Python script to assist log analysis by grouping together similar lines. Uses TF-IDF weight to compute similarity.
python3 .\declutter.py -i .\sylog.log
This will produce a sorted log file next to input file.
Blog and explanation here.
Example syslog.log and syslog.log_sorted.txt in repo.
The script uses a CountVectorizer with a word stemmer behind it and also ignores non-English numeric tokens like timestamps by considering only alphabetic tokens.
This is what the word-vectorizer looks like:
stemmer = PorterStemmer()
def get_stemmed_tokens(tokens, stemmer):
stemmed_tokens = []
for token in tokens:
if token.isalpha():
stemmed_tokens.append(stemmer.stem(token))
return stemmed_tokens
def get_tokens(string):
tokens = word_tokenize(string)
stemmed_tokens = get_stemmed_tokens(tokens, stemmer)
return stemmed_tokens
vectorizer = ext.CountVectorizer(tokenizer=get_tokens, stop_words='english')

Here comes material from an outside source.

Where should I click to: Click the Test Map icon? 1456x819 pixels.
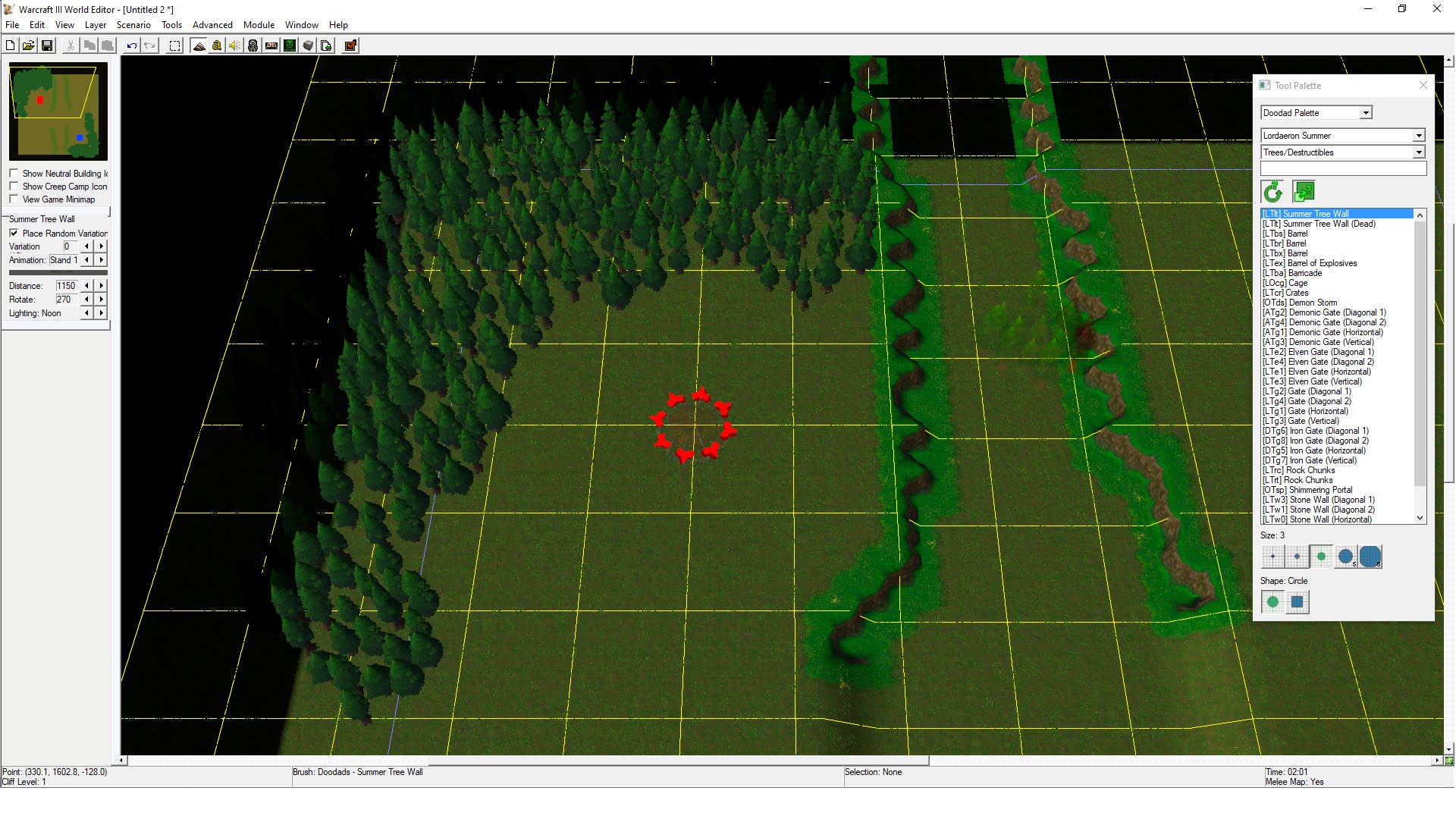tap(350, 46)
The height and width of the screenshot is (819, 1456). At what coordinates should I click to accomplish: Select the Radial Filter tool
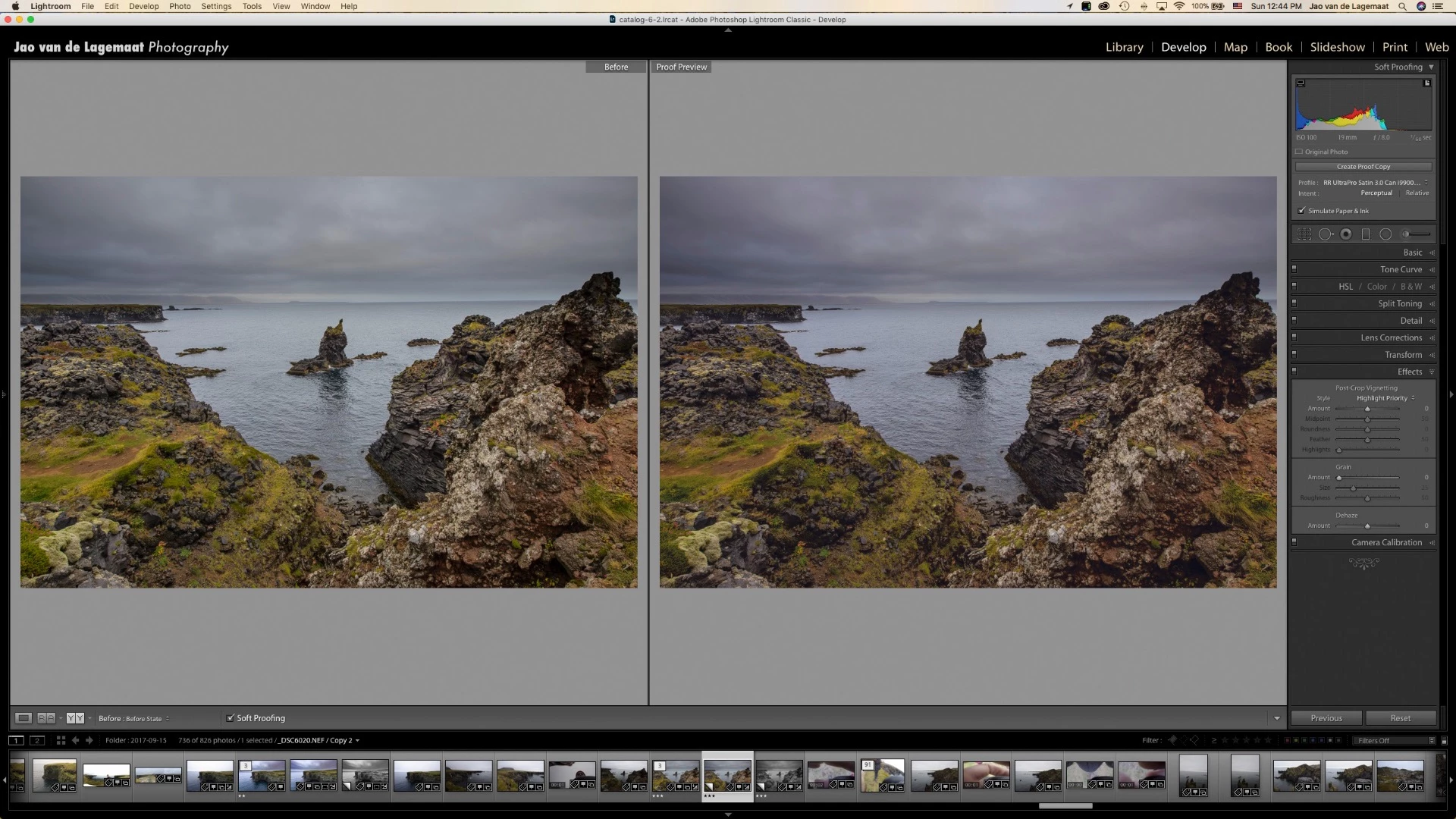click(1385, 234)
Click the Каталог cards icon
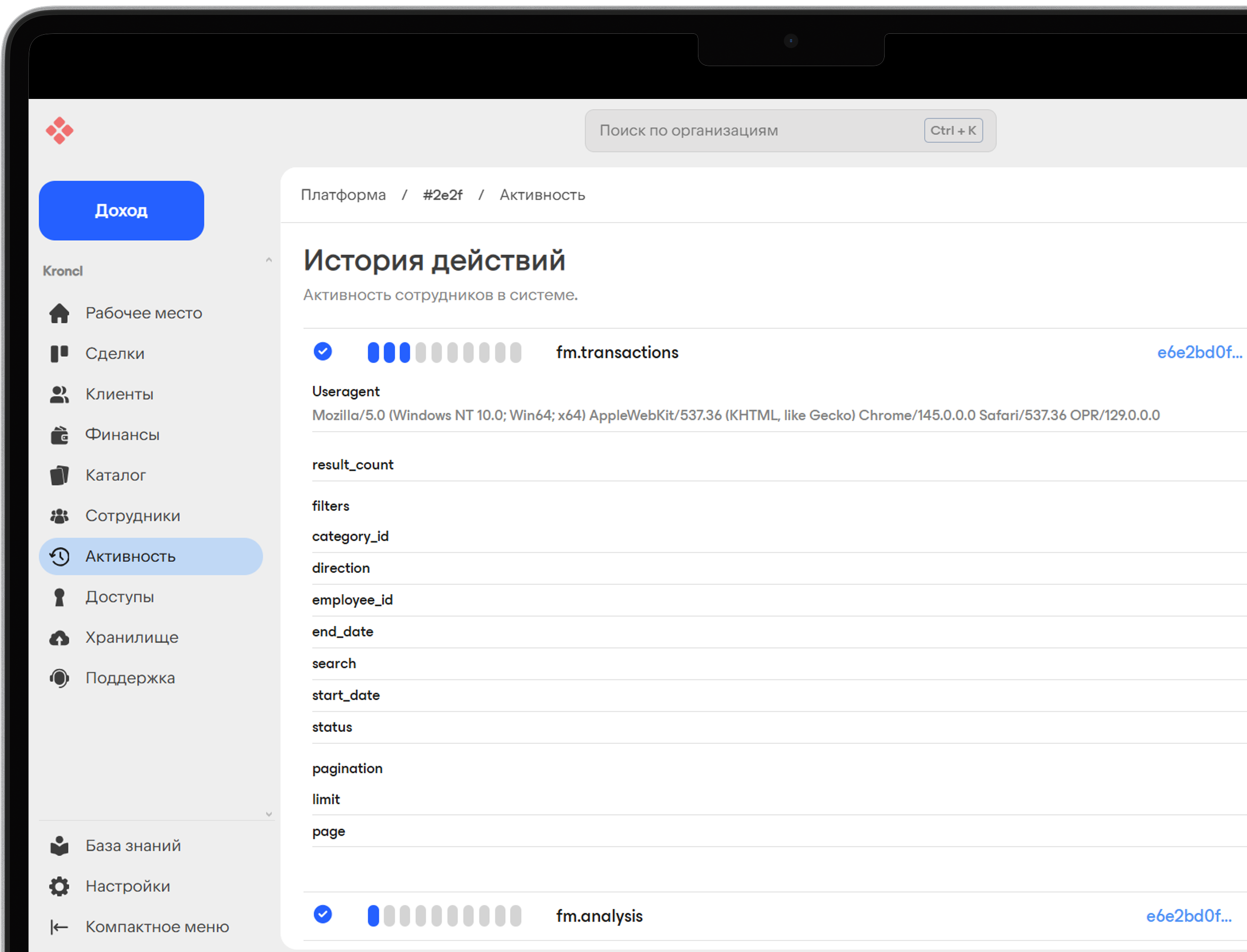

The lines from a document are fed into it as if each line is a document and the whole document is the corpus:
with open(inputFile) as file:
lines = [line.rstrip() for line in file]
lineNos = dict(zip(range(1, len(lines)), lines))
The tfidf transform of the resulting sparse matrix:
tf_idf_transformer = ext.TfidfTransformer().fit(doc_matrix)
sparse = tf_idf_transformer.transform(doc_matrix).toarray()
Divide total weight of each line with number of words in that line. This will assign densest lines the highest score:
perLineScore = []
for row in sparse:
perLineScore.append(row.sum()/len(row.nonzero()[0]))
lineScores = dict(zip(range(1, len(lines)), perLineScore))
lineScores is the dict of line-number and score. Sorting it by the score makes 'densest' lines appear at the top and similar lines appear together.